As Lakeridge Health moves on to the next stage in the redevelopment of the Bowmanville hospital, staff say lessons learned during the COVID-19 pandemic will be incorporated.
Minister of the Environment Dave Piccini was at the hospital site on Friday, March 11, to announce that Lakeridge staff are moving on to stage two of the hospital expansion process with the end goal of getting shovels in the ground in 2025.
Kelly Pasnick, patient care manager of the Bowmanville ER and ICU, thanked both the government and the Lakeridge board of trustees for moving toward a hospital expansion.
“This redevelopment is a sign of hope for us and gives us something to look forward to,” she said. “(Somewhere) that we can provide the best care in this community in a clean and modern space where we have room to do what we do best.”
Mark Murphy, senior director of capital planning and redevelopment, explained that stage two of the redevelopment process involves his team working with the different groups in the hospital to map out how the hospital needs to fit together, which departments need to be adjacent to each other in order to provide the most effective care.
“It is floor plans, but it’s more than floor plans, it’s what type of service needs beside another type of service,” Mark Murphy, senior director capital planning and redevelopment for Lakeridge, explained. “So if you have a critical patient, how can you get that patient treated in the most expedient way, and (have) the programs and services revolving around how the patient gets treated?”
“At its core, when a patient comes here in crisis, they don’t care who serves them. They just need care,” added Piccini. “You’ve got communicating nurses, you’ve got lab technicians, you’ve got doctors on site. And how does that communication happen and what departments need to be beside each other to make sure it’s a seamless experience for the patient?”
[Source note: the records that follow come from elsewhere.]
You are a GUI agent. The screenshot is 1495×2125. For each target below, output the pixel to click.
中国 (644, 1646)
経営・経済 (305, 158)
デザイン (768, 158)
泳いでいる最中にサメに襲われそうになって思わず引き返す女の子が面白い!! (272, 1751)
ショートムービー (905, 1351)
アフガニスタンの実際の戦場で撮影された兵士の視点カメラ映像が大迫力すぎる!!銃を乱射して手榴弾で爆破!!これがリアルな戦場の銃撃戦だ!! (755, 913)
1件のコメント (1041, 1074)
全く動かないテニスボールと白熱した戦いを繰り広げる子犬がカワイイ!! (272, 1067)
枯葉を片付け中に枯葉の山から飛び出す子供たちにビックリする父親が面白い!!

He said that this will be one of the first projects in Ontario that will be able to incorporate lessons from the COVID-19 pandemic.
Dr. Tony Stone, chief of staff for Lakeridge Health, said with the expansion he expects larger rooms, one patient per room, and airflow and safety features to deliver modern care.
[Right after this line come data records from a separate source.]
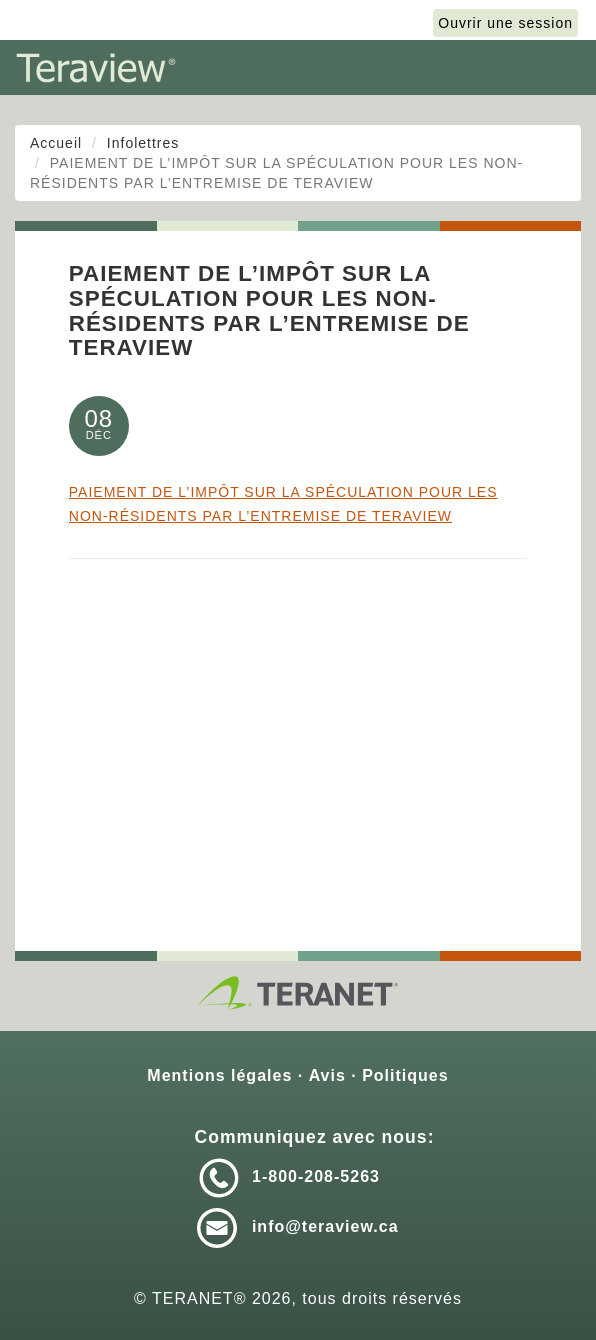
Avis (327, 1075)
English (381, 23)
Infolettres (143, 143)
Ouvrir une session (505, 23)
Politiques (405, 1075)
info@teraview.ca (325, 1226)
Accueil (56, 143)
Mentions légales (219, 1075)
The expansion will include a modernized emergency room, larger ICU, and the growth of about 50 beds.
“The full slate of services is something that will be decided on and determined through this next stage, called functional planning,” Stone said.
“I’ve been part of some discussions of what modern hospitals do and what they look like. It’s a sort of modular thinking where you have a structure that can be used for a variety of different programs so it’s no longer about creating something that only has one purpose, a lot of them are multi-purpose in design.”
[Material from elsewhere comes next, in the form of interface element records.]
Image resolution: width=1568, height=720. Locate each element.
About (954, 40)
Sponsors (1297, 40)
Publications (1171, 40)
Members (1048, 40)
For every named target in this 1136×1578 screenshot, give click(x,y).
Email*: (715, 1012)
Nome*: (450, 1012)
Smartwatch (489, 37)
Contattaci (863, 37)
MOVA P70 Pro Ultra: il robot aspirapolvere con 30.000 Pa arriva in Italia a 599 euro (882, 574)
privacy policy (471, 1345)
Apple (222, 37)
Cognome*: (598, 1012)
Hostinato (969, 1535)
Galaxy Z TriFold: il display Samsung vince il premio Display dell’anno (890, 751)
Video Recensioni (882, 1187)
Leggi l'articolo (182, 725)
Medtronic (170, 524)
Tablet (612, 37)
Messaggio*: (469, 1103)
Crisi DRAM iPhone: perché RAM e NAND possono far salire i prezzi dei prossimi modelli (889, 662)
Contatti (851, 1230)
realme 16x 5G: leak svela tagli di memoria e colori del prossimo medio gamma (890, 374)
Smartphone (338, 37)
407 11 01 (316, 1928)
After stage two, the next steps are design and going to tender for construction with shovels expected in the ground in 2025.
A Bowmanville resident himself, Stone said conversations about a Bowmanville hospital expansion have been in the works for years and he’s looking forward to it finally happening.
“This expansion is huge for Clarington,” he said. “We’re watching what’s going on in the east side of the GTA, everyone’s watching the growth… It actually has an important role for all of Durham because the way we have structured our hospital network. It’s an integrated system.”
Clarington Mayor Adrian Foster also noted the importance of the expansion and thanked the government and Lakeridge for moving forward with the project.